How to Deal with Board Complaints

Posted By Madilyn Moeller, Tuesday, November 23, 2021

Man has his head in his hands

By Jay D. Reyero, JD, Partner, ByrdAdatto

Board investigations will trigger emotions for any professional, whether they are from medical, nursing or other licensing boards. That's why it pays to be prepared. All it takes is a single complaint for a licensing board to get involved, because every complaint must be treated seriously, no matter how spurious it might seem.

Resulting investigations can greatly vary, depending on your state and the nature of the complaint that has been made. Generally, boards are required to send notice to the provider of the complaint they have received. This notice is often sent with language noting that it is an "informal notice." Some complaints can be dismissed relatively quickly, as the board merely needs to verify that the complaint is baseless. In other cases, a formal investigation might be opened; this can trigger a long and arduous process that takes months or even years to resolve. Getting ahead of the curve is the key to avoiding significant difficulties.

To avoid complaints to the board and prepare for an unanticipated complaint, it pays to make sure your house is in order. In general, boards only investigate complaints if they fall into one of the following categories:

  1. Behavior that puts patients at risk of harm;
  2. Failure to meet the standard of care;
  3. Practicing outside a practitioner's scope of license; and
  4. Impairment related to drugs or alcohol.

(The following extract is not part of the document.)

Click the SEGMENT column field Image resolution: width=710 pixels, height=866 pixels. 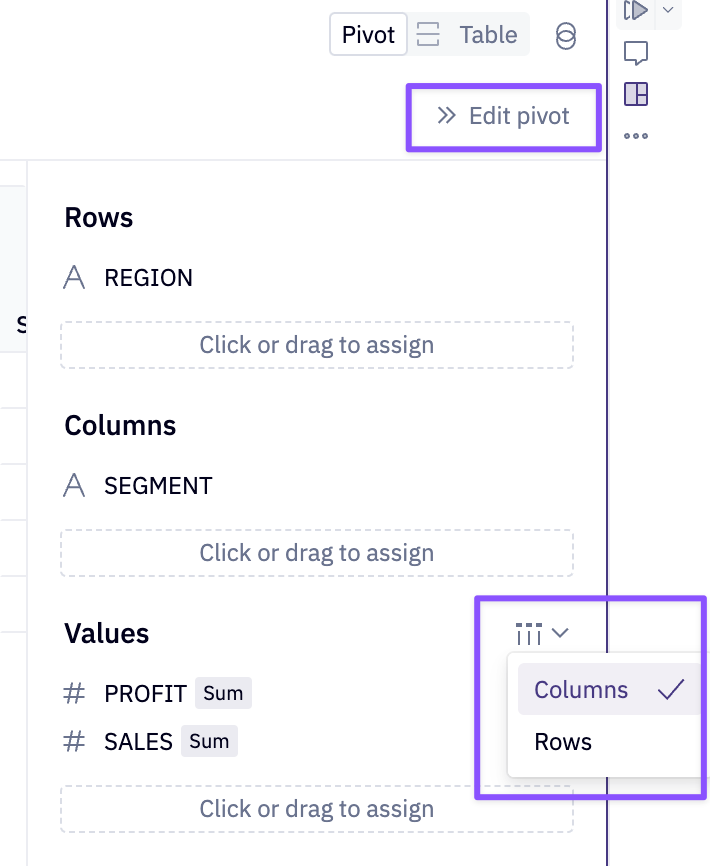point(158,486)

However, even if the compliant does not fall into one of these categories, the board might open an investigation, as they want to dive deeper into an issue to make the person an example.

The Consequences of Board Complaints: Investigations and Settlements

The investigation and settlement processes can be long and difficult. As noted above, it often begins with a notification sent through the mail; this is to see whether further investigations are warranted. These complaints typically begin when an angry person submits a grievance via the board's website, through the mail or on a hotline phone number.

As we said above, in many cases, these complaints can be frivolous. They often are triggered by competitors, dissatisfied patients, former business partners or disgruntled employees. But, even if the complaint comes from someone with a clear bias, it will not stop a notice. It is always best to mitigate any harm from complaints filed in bad faith by reducing the possibility of any potential violation being true.

After you receive notice from the board, you will need to respond by returning the requested information to the board within a set timeframe. Once the initial investigation is complete, the board can either choose to pursue a formal investigation or drop the case entirely. Formal investigations only happen when the board believes there is sufficient evidence of a violation or if it was not provided with enough information.

State boards are granted a wide berth when it comes to formal investigations. They can call witnesses, demand a variety of records, visit practices to perform inspections and examine standards of care. All this happens well before any hearing or trial takes place.

The length of the investigation depends on the state. However, it is common for formal investigations (and the resulting proceedings) to range from months to years in every state. In states such as Texas, many cases last up to 12 months. Meanwhile, in New York or California, some cases can last longer than two years.

Finally, if the investigation ends and the board believes there is good evidence of a violation, the process moves into either the informal or formal settlement stage. An informal settlement is simply an agreement between the licensee and the board to make amends for the violation; it is often no more than a simple court hearing. The formal process, however, is like an administrative trial. Both can be difficult and stressful events, but the formal settlement process will clearly take more time and energy to resolve.

All of this can stem from one single complaint—no matter how small, no matter who it comes from. That is why it is crucial to be ready for a complaint before it happens. Avoiding all the hassle means being prepared from the beginning.

It Pays to Be Prepared: Board Complaints

No one wants to go through a two-year-long board investigation, let alone make a settlement after being found in violation of board rules and regulations. Make sure you take the necessary steps to avoid this possibility. First, take every chance to mitigate the risk of unnecessary complaints—try to create policies and safeguards that keep employees and patients happy. Although this may never be enough in the long run, it is a great place to start.

Keeping your practice compliant is the second step to making sure your practice remains insulated from risk. That way, even if a complaint is made, the investigation will fail to turn up any evidence to corroborate it. And even if a complaint is false, you don't want the board to find evidence of other violations during its investigation.

Finally, if you have already been on the receiving end of a complaint or an investigation, know that it is never too late to seek professional assistance. Staying up to date in a constantly changing regulatory environment can be difficult, but options are available.